What is the Diphtheria, Tetanus, acellular Pertussis (“DTaP”) Vaccine?
In 1949, the first DTP vaccine was licensed in the United States. This combined DTP vaccine was soon routinely used in the United States and continued to be used for decades. However, after numerous reports of adverse reactions to the DTP vaccine, DTaP was licensed in the 1990s. The DTaP vaccine replaced the whole-cell pertussis component of the vaccine with the less toxic acellular pertussis. While DTP was made using whole cells of the pertussis bacteria, DTaP is made using only small, purified portions of the bacteria. Since that time, the DTaP vaccine is routinely given to infants and young children in a series of five shots, at 2 months, 4 months, 6 months, 15 to 18 months, and again at 4 to 6 years of age. DTaP vaccine is not licensed for adolescents, adults, or children 7 years of age and older.

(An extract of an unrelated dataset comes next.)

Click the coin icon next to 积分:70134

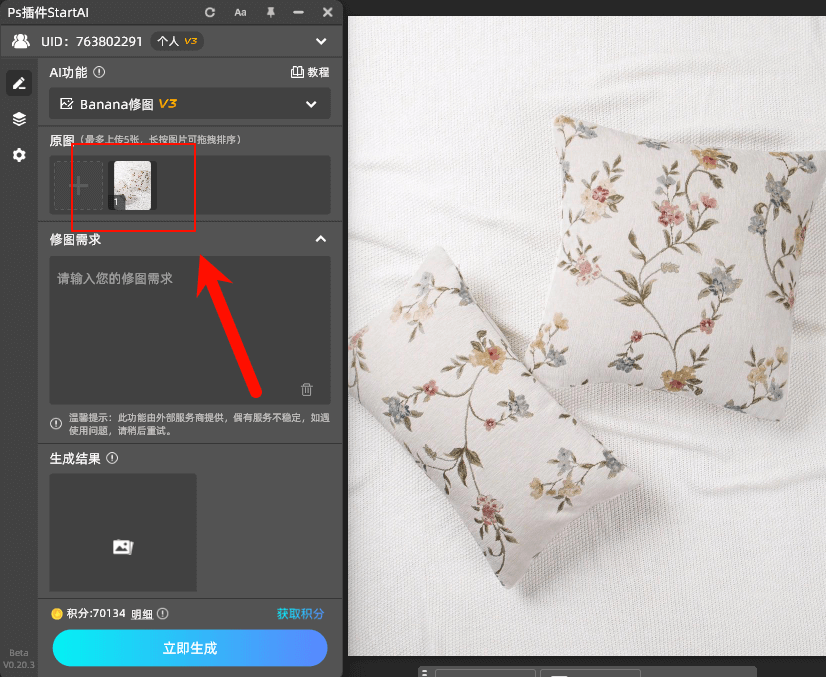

Diphtheria is a bacterial upper respiratory tract infection which can cause a thick, gray-colored coating to form in the back of the throat. This membrane can block the airway leading to difficulty breathing. People suffering from diphtheria often have a swollen neck, sore throat, and fever.
Tetanus affects the nervous system causing painful muscle tightening, stiffness and contractions. While it can affect all of the muscles in the body, it is mostly known for tightening the muscles in the neck and jaw making it difficult to breath, talk or chew food. Other symptoms include painful body spasms, drooling, excessive sweating, fever, rapid heart rate, and elevated blood pressure.
Pertussis, like diphtheria is a bacterial respiratory tract infection that causes a thick mucus to form in the airways, leading to a persistent cough and difficulty breathing. The defining characteristic of pertussis is a high-pitched “whoop” noise during the inhalation after a cough – thus “whooping cough.” However, some people do not develop the “whoop,” and infants may not cough at all.
Who should receive the DTaP vaccine?
Infants and young children should receive a 5-dose series of the DTaP vaccine to be administered at 2 months, 4 months, 6 months, 15 to 18 months, and again at 4 to 6 years of age. The DTaP vaccination is not licensed for adolescents, adults, or children 7 years of age and older. The DTaP vaccine is commonly combined into a multivalent vaccine that also contains IPV and Hib.
How is the DTaP vaccine administered?
Each dose of DTaP should be administered intramuscularly in the vastus lateralis for infants (and toddlers lacking adequate deltoid mass) and in the deltoid muscle (for toddlers and older children). The needle length should be appropriate to the child’s age and body mass.